Abstract OBJECTIVE To review local infantile high-grade glioma (IHG) patients and their outcome. BACKGROUND Infantile high-grade glioma is diagnosed in patients less than 12 months of age. Studies have shown that it displays a more stable genome, and are usually single mutation driven. The most identifiable mutations are receptor tyrosine kinase (RTK) fusion, such as NTRK family, ROS1, ALK and MET. The current principal treatment remains to be surgery, but it is challenging for a complete resection due to hemispheric involvement. Chemotherapeutic drugs for IHG are still under debate, with targeted therapy showing efficacy in promoting tumour shrinkage.
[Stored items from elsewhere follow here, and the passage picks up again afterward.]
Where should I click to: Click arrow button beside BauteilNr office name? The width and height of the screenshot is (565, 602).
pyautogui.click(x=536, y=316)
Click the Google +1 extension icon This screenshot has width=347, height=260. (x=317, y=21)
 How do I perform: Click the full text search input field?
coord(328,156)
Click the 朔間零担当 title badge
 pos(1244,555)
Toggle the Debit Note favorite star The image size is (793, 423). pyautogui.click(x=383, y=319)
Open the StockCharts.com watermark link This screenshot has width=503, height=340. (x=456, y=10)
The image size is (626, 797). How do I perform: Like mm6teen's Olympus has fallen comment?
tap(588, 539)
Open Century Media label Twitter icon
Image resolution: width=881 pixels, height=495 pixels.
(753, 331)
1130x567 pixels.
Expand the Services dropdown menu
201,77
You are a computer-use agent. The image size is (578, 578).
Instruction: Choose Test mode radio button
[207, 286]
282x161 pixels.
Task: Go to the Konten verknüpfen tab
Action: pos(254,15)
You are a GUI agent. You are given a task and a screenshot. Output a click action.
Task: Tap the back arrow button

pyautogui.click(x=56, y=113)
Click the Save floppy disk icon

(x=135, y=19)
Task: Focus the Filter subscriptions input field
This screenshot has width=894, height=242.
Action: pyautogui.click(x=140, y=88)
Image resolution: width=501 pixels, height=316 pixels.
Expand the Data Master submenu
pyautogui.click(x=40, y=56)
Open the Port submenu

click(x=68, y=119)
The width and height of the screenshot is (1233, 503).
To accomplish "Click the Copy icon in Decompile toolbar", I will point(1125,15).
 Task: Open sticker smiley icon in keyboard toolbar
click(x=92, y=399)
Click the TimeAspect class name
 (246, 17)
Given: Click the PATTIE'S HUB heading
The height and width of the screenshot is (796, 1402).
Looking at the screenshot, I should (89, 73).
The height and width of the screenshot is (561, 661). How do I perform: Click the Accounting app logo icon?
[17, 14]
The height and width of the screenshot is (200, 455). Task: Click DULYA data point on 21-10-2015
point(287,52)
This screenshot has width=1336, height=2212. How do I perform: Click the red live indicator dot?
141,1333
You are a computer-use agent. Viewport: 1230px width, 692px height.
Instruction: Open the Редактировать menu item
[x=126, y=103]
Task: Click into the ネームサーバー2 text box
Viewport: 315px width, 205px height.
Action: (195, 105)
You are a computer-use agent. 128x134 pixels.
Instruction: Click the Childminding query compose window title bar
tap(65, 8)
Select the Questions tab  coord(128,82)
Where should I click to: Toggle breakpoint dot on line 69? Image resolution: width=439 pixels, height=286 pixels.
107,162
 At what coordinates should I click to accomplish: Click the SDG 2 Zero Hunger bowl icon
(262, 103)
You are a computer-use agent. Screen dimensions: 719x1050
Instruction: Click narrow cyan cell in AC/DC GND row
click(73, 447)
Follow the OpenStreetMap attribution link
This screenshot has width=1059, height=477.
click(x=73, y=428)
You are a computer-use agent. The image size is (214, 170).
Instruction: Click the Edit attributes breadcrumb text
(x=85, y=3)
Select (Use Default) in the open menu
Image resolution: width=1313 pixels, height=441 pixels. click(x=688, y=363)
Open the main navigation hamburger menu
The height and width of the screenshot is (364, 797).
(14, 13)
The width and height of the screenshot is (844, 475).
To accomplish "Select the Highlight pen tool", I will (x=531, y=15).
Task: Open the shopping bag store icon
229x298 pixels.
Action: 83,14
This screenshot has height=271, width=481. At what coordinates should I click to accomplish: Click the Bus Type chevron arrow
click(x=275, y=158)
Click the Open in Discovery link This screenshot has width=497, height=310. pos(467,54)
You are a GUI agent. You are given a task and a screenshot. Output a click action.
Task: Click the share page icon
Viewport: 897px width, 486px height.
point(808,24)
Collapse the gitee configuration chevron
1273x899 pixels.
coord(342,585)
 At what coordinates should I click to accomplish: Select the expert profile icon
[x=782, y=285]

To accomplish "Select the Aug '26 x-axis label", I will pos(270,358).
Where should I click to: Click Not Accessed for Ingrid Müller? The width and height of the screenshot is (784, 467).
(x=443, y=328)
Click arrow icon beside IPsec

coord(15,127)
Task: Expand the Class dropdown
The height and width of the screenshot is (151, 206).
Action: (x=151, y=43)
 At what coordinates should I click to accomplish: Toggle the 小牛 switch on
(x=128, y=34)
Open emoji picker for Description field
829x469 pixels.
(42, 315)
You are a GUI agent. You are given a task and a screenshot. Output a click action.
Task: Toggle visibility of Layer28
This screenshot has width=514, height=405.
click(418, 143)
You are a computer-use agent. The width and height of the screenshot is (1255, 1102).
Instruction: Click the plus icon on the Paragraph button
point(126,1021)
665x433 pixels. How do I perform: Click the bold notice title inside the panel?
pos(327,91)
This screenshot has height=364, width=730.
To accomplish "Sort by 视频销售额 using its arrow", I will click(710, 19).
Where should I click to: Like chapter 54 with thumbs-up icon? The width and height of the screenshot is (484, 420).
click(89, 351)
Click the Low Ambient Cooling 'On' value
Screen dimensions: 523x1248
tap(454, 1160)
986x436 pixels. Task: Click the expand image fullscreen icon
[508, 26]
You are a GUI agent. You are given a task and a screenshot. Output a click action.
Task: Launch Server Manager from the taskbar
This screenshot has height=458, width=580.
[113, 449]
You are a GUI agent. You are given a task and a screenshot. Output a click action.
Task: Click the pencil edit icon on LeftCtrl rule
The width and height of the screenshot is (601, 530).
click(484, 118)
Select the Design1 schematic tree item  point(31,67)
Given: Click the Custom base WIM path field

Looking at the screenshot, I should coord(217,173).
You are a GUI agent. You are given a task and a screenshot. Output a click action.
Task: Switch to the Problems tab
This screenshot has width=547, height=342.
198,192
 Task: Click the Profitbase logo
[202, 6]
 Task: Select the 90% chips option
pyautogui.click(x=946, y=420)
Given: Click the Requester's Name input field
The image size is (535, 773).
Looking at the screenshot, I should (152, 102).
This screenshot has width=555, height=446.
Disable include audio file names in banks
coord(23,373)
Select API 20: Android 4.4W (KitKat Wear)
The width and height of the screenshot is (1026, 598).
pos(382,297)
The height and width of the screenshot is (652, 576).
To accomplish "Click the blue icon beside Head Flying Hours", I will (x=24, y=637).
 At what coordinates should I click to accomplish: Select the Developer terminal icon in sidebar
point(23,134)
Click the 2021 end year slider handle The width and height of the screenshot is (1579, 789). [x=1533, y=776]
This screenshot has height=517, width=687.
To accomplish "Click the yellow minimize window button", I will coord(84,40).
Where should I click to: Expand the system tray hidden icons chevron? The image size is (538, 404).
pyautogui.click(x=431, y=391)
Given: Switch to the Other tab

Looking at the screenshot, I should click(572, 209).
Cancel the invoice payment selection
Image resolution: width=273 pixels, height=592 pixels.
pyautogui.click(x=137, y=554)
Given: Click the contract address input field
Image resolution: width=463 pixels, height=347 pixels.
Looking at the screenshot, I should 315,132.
Despite being a challenging CNS tumour, the overall survival of IHG is superior to other paediatric high-grade gliomas. Result: We identified 7 IHG patients in our local data. Mean age of diagnosis was 3 months. There were 4 males and 3 females. Six patients had histological diagnosis of glioblastoma and 1 patient had diagnosis of anaplastic astrocytoma. One patient had her tumour located in infratentorial region. Three patients had multilobar involvement. NTRK fusion was found in 4 patients (NTRK fusion, ETV6-NTRK3 fusion and TPR-NTRK1 fusion). ALK fusion was found in 1 patient (HMBOX1-ALK). All patients underwent chemotherapy, with four patients switched to NTRK inhibitor afterwards. Surgery was performed at various time points for these patients. One patient passed away at 22 months of age at submission of this abstract. CONCLUSION A local review gives us more insight into the updated diagnosis, management and outcome of infantile patients diagnosed with high-grade glioma. Infantile high-grade glioma should be regarded as a unique tumour entity and a multidisciplinary approach is paramount in improving survival for this group of patients.